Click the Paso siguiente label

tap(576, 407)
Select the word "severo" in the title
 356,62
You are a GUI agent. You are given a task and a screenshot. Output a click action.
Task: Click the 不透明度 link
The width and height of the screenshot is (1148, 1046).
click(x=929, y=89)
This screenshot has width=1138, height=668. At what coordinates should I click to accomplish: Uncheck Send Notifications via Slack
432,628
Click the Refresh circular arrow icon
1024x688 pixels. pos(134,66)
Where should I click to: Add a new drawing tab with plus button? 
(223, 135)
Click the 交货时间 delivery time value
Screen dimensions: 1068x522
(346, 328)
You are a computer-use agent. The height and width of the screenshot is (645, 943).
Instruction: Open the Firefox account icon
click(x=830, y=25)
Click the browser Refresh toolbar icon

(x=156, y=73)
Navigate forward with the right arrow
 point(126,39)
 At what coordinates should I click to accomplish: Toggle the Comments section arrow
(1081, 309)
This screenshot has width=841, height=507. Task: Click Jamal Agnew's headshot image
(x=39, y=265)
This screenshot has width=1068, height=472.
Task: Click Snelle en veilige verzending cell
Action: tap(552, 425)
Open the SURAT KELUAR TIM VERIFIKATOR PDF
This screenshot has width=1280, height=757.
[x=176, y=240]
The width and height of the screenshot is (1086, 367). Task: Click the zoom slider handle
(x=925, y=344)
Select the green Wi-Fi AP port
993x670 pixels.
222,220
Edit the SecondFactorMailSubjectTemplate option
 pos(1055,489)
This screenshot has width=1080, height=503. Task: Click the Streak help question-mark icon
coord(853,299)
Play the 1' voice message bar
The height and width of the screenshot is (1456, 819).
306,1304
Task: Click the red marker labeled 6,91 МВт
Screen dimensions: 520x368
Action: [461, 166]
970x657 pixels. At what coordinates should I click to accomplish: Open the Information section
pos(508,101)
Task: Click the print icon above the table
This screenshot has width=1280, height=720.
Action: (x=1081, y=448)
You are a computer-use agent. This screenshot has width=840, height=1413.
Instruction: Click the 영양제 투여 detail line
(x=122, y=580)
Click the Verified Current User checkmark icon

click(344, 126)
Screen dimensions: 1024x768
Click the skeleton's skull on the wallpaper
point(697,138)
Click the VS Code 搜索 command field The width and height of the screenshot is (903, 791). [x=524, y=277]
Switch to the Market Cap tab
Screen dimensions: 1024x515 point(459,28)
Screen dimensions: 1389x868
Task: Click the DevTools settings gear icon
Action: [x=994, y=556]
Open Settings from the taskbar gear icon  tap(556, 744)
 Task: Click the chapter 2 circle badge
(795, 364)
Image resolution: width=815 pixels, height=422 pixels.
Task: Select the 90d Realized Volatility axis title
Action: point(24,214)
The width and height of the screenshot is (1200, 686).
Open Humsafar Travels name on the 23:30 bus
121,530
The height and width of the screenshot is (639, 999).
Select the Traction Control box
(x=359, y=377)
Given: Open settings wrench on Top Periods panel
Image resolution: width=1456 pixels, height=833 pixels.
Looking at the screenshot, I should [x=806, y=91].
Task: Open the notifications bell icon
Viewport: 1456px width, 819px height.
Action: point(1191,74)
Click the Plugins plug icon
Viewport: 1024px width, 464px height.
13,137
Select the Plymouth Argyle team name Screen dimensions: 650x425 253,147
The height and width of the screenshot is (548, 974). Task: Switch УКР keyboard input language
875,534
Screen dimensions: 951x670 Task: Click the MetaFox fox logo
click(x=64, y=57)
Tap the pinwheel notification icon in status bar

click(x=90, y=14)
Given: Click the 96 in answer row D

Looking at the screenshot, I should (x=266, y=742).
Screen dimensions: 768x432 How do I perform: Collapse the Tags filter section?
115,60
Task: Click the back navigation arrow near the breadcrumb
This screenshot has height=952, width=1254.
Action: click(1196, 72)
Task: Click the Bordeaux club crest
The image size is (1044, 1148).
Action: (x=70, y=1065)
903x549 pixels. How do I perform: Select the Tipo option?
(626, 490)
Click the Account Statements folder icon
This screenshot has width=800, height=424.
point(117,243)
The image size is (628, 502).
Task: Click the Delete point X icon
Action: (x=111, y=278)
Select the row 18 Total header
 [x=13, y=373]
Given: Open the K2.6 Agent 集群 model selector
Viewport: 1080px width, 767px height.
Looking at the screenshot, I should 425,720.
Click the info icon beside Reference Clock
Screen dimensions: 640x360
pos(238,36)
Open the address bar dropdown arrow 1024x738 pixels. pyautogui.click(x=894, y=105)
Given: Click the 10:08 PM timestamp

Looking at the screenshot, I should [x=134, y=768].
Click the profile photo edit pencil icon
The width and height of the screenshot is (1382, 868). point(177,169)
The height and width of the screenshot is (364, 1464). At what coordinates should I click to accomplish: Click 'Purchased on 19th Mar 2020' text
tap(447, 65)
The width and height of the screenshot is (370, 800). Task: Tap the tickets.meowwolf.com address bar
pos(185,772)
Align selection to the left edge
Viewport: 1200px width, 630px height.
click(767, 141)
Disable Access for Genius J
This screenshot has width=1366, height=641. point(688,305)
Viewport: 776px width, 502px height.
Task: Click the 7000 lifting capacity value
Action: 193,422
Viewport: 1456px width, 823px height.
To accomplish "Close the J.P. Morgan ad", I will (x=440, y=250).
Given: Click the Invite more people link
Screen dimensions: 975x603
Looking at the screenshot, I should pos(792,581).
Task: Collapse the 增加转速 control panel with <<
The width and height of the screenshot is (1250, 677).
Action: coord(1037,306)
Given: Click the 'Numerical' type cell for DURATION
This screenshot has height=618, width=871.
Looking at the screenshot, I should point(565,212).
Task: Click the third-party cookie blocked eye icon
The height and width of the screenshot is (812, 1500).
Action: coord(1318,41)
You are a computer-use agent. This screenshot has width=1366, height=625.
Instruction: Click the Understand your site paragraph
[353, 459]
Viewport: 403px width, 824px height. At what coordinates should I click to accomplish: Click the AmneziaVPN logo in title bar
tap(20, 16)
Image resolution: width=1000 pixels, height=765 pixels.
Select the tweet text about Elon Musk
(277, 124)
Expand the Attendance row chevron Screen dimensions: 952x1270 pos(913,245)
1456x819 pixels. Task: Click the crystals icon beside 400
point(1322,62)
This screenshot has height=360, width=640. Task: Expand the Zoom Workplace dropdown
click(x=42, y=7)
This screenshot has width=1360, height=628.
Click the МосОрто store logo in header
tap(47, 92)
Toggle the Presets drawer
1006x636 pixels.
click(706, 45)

**PROBLEM TO WORK ON**: Give an exact transcription of all the material.

**RESULT FOR THIS EXERCISE**:
Click the Paso siguiente label

tap(576, 407)
Select the word "severo" in the title
 356,62
You are a GUI agent. You are given a task and a screenshot. Output a click action.
Task: Click the 不透明度 link
The width and height of the screenshot is (1148, 1046).
click(x=929, y=89)
This screenshot has width=1138, height=668. At what coordinates should I click to accomplish: Uncheck Send Notifications via Slack
432,628
Click the Refresh circular arrow icon
1024x688 pixels. pos(134,66)
Where should I click to: Add a new drawing tab with plus button? 
(223, 135)
Click the 交货时间 delivery time value
Screen dimensions: 1068x522
(346, 328)
You are a computer-use agent. The height and width of the screenshot is (645, 943).
Instruction: Open the Firefox account icon
click(x=830, y=25)
Click the browser Refresh toolbar icon

(x=156, y=73)
Navigate forward with the right arrow
 point(126,39)
 At what coordinates should I click to accomplish: Toggle the Comments section arrow
(1081, 309)
This screenshot has width=841, height=507. Task: Click Jamal Agnew's headshot image
(x=39, y=265)
This screenshot has width=1068, height=472.
Task: Click Snelle en veilige verzending cell
Action: tap(552, 425)
Open the SURAT KELUAR TIM VERIFIKATOR PDF
This screenshot has width=1280, height=757.
[x=176, y=240]
The width and height of the screenshot is (1086, 367). Task: Click the zoom slider handle
(x=925, y=344)
Select the green Wi-Fi AP port
993x670 pixels.
222,220
Edit the SecondFactorMailSubjectTemplate option
 pos(1055,489)
This screenshot has width=1080, height=503. Task: Click the Streak help question-mark icon
coord(853,299)
Play the 1' voice message bar
The height and width of the screenshot is (1456, 819).
306,1304
Task: Click the red marker labeled 6,91 МВт
Screen dimensions: 520x368
Action: [461, 166]
970x657 pixels. At what coordinates should I click to accomplish: Open the Information section
pos(508,101)
Task: Click the print icon above the table
This screenshot has width=1280, height=720.
Action: (x=1081, y=448)
You are a computer-use agent. This screenshot has width=840, height=1413.
Instruction: Click the 영양제 투여 detail line
(x=122, y=580)
Click the Verified Current User checkmark icon

click(344, 126)
Screen dimensions: 1024x768
Click the skeleton's skull on the wallpaper
point(697,138)
Click the VS Code 搜索 command field The width and height of the screenshot is (903, 791). [x=524, y=277]
Switch to the Market Cap tab
Screen dimensions: 1024x515 point(459,28)
Screen dimensions: 1389x868
Task: Click the DevTools settings gear icon
Action: [x=994, y=556]
Open Settings from the taskbar gear icon  tap(556, 744)
 Task: Click the chapter 2 circle badge
(795, 364)
Image resolution: width=815 pixels, height=422 pixels.
Task: Select the 90d Realized Volatility axis title
Action: point(24,214)
The width and height of the screenshot is (1200, 686).
Open Humsafar Travels name on the 23:30 bus
121,530
The height and width of the screenshot is (639, 999).
Select the Traction Control box
(x=359, y=377)
Given: Open settings wrench on Top Periods panel
Image resolution: width=1456 pixels, height=833 pixels.
Looking at the screenshot, I should [x=806, y=91].
Task: Open the notifications bell icon
Viewport: 1456px width, 819px height.
Action: point(1191,74)
Click the Plugins plug icon
Viewport: 1024px width, 464px height.
13,137
Select the Plymouth Argyle team name Screen dimensions: 650x425 253,147
The height and width of the screenshot is (548, 974). Task: Switch УКР keyboard input language
875,534
Screen dimensions: 951x670 Task: Click the MetaFox fox logo
click(x=64, y=57)
Tap the pinwheel notification icon in status bar

click(x=90, y=14)
Given: Click the 96 in answer row D

Looking at the screenshot, I should (x=266, y=742).
Screen dimensions: 768x432 How do I perform: Collapse the Tags filter section?
115,60
Task: Click the back navigation arrow near the breadcrumb
This screenshot has height=952, width=1254.
Action: click(1196, 72)
Task: Click the Bordeaux club crest
The image size is (1044, 1148).
Action: (x=70, y=1065)
903x549 pixels. How do I perform: Select the Tipo option?
(626, 490)
Click the Account Statements folder icon
This screenshot has width=800, height=424.
point(117,243)
The image size is (628, 502).
Task: Click the Delete point X icon
Action: (x=111, y=278)
Select the row 18 Total header
 [x=13, y=373]
Given: Open the K2.6 Agent 集群 model selector
Viewport: 1080px width, 767px height.
Looking at the screenshot, I should 425,720.
Click the info icon beside Reference Clock
Screen dimensions: 640x360
pos(238,36)
Open the address bar dropdown arrow 1024x738 pixels. pyautogui.click(x=894, y=105)
Given: Click the 10:08 PM timestamp

Looking at the screenshot, I should [x=134, y=768].
Click the profile photo edit pencil icon
The width and height of the screenshot is (1382, 868). point(177,169)
The height and width of the screenshot is (364, 1464). At what coordinates should I click to accomplish: Click 'Purchased on 19th Mar 2020' text
tap(447, 65)
The width and height of the screenshot is (370, 800). Task: Tap the tickets.meowwolf.com address bar
pos(185,772)
Align selection to the left edge
Viewport: 1200px width, 630px height.
click(767, 141)
Disable Access for Genius J
This screenshot has width=1366, height=641. point(688,305)
Viewport: 776px width, 502px height.
Task: Click the 7000 lifting capacity value
Action: 193,422
Viewport: 1456px width, 823px height.
To accomplish "Close the J.P. Morgan ad", I will (x=440, y=250).
Given: Click the Invite more people link
Screen dimensions: 975x603
Looking at the screenshot, I should pos(792,581).
Task: Collapse the 增加转速 control panel with <<
The width and height of the screenshot is (1250, 677).
Action: coord(1037,306)
Given: Click the 'Numerical' type cell for DURATION
This screenshot has height=618, width=871.
Looking at the screenshot, I should point(565,212).
Task: Click the third-party cookie blocked eye icon
The height and width of the screenshot is (812, 1500).
Action: coord(1318,41)
You are a computer-use agent. This screenshot has width=1366, height=625.
Instruction: Click the Understand your site paragraph
[353, 459]
Viewport: 403px width, 824px height. At what coordinates should I click to accomplish: Click the AmneziaVPN logo in title bar
tap(20, 16)
Image resolution: width=1000 pixels, height=765 pixels.
Select the tweet text about Elon Musk
(277, 124)
Expand the Attendance row chevron Screen dimensions: 952x1270 pos(913,245)
1456x819 pixels. Task: Click the crystals icon beside 400
point(1322,62)
This screenshot has height=360, width=640. Task: Expand the Zoom Workplace dropdown
click(x=42, y=7)
This screenshot has width=1360, height=628.
Click the МосОрто store logo in header
tap(47, 92)
Toggle the Presets drawer
1006x636 pixels.
click(706, 45)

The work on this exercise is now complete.